3D printing is truly becoming a disruptive phenomenon whose market, technologies, knowledge and field of application have witnessed serious exponential growth over the last 10 years. In fact, it’s made such a huge impact in how businesses operate that’s it’s included among one of the main technologies leading the fourth industrial revolution.
At a commercial level, 3D printing (also referred to as additive manufacturing) is transforming the industrial production sector through the redesign of the entire production line rather than just in terms of replacing current machinery. From prosthetics, bone structures, skin grafts and dentistry, to interior set modelling, architectural design, jewellery and rapid product prototyping like that used in the making of drones. The possibilities to improve the way we do business are seemingly endless with the adoption of 3D Printing.
“The ability 3D printing has to rapidly iterate designs is an incredibly useful tool.” – SovTech Lead Developer, Jonathan Irwin.
What is 3D printing?
Believe it or not, 3D printing is nothing new and claims to have been around since the 1980’s. It is however only until very recent years that the process has become extremely popular in many industries and companies, and this is due to the rapid improvements seen in the development and capabilities of this technology.
As the name suggests, it is the process of making three dimensional solid objects from a digital file on a computer. An object is created by the 3D printer laying down successive layers of material until the object is formed. The printers themselves can vary in size dependant on the specs set out by the design, and there really are no limits to this, with existing printers found to be as small as the palm of your hand and larger ones reaching an astounding 12 meters in height.
There are numerous types of material that these printers can use, plastic being by far the most dominant form of material, both ABS (Acrylonitrile Butadiene Styrene) and PLA (Polylactic Acid), which are cheaper and easier to use for people printing at home or for smaller businesses. The use of metals in printing is also rising very quickly due to the fact that larger businesses involved in the production of manufacturing parts, such as automobile or aircraft manufacturers, are investing more heavily in this technology. Other materials 3D printing can produce with include resin, stainless steel, gold, silver, titanium, ceramic and gypsum.
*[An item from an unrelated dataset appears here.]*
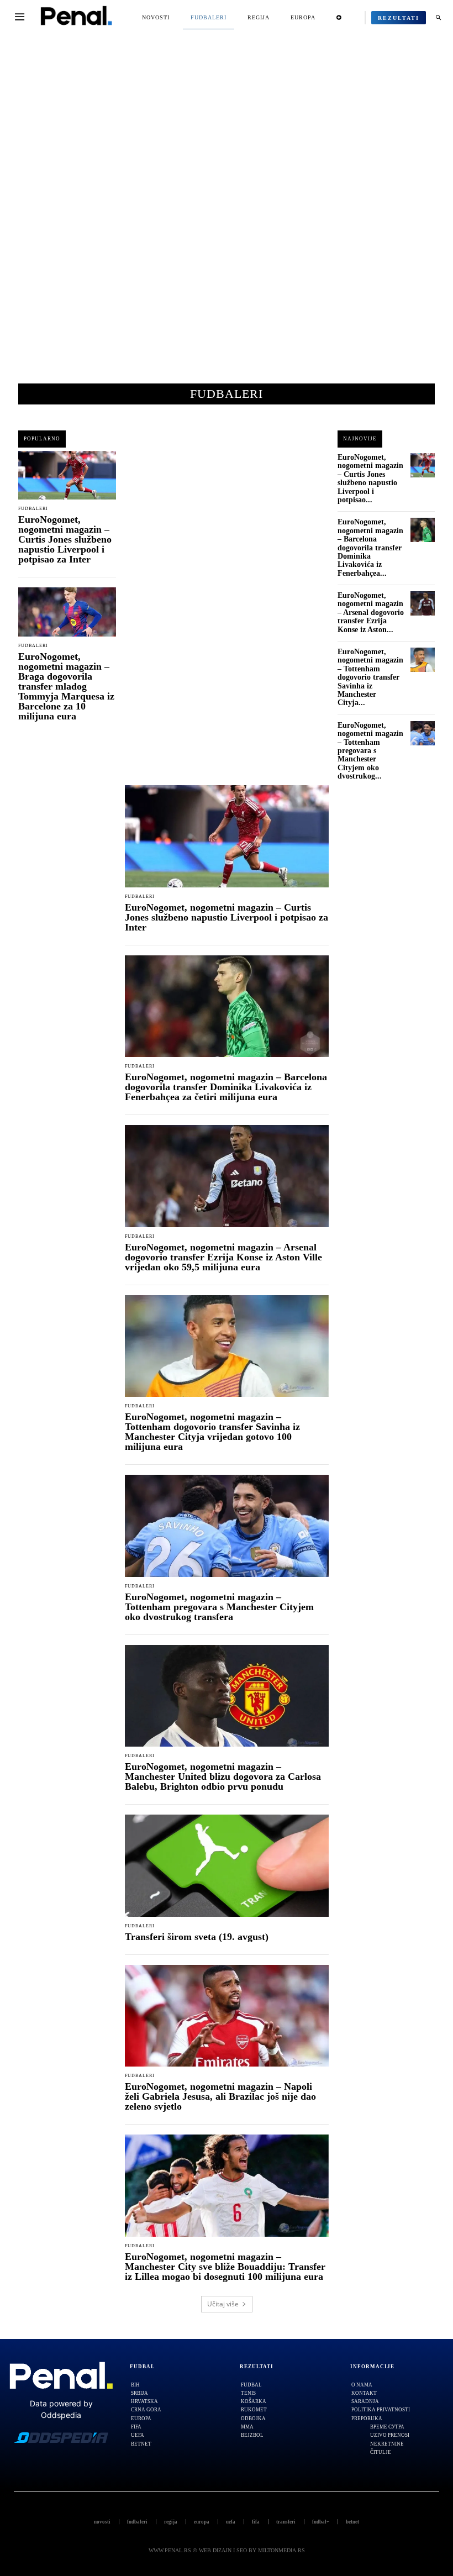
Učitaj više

How business can benefit from the power of 3D printing
With 3D printing organisations can rapidly accelerate the design, prototyping and development of products at much lower costs, without sacrificing precision and quality. As each material offers a unique combination of practical and aesthetic properties, which suits a variety of products, almost every industry can benefit from productivity and efficiency this technology offers.
Prototypes can be made within a couple of hours, if not minutes, depending on its size and complexity. For the likes of aircraft makers for example, not only does the company save on time but it also decreases wastage. For instance, when manufacturing metal parts, up to 85% of the material is cut away, whereas 3D printing metal parts use a lot less energy and is able to print more precisely. It’ also been proven that 3D printed products are up to 60% lighter than their machined counterparts, resulting in huge benefits in sectors such as the automotive industry.
If the above mentioned advantages aren’t eye-opening enough, another major advantage of this machine is its ease of use. 3D printers are easily portable and user-friendly and as a result items can be printed anywhere, meaning small to medium companies no longer need to have a separate facility just for manufacturing.
What does this mean for business in Africa?
Put simply, 3D printing will allow for less imports and more local production, encouraging further growth in the economy. Businesses, as well as entrepreneurs, can benefit from building innovative products in-house, with a process that’s faster, more efficient and cheaper than the traditional manufacturing process, and in doing so improve our global competitive edge.
How far is South Africa in this technology?
Currently, the country hosts over 49 business operators that provide services in this field, including consulting and design service providers, material suppliers, technology suppliers and 3D printers.
At SovTech, our Research and Technological Development division are busy at work laying down the blueprints for a 3D printer we’ll be building of our own. In fact, our Lead Developer, Jonathan Irwin, has already dabbled in this field in his own capacity, and has successfully built a 3D printer that prints more 3D printer parts. Regarding the effects 3D printing could have on increasing efficiency, Jonathan says; “The ability 3D printing has to rapidly iterate designs is an incredibly useful tool. Instead of waiting weeks for parts to come back only to find out they are slightly wrong, businesses can now produce an exact part in a matter of hours.”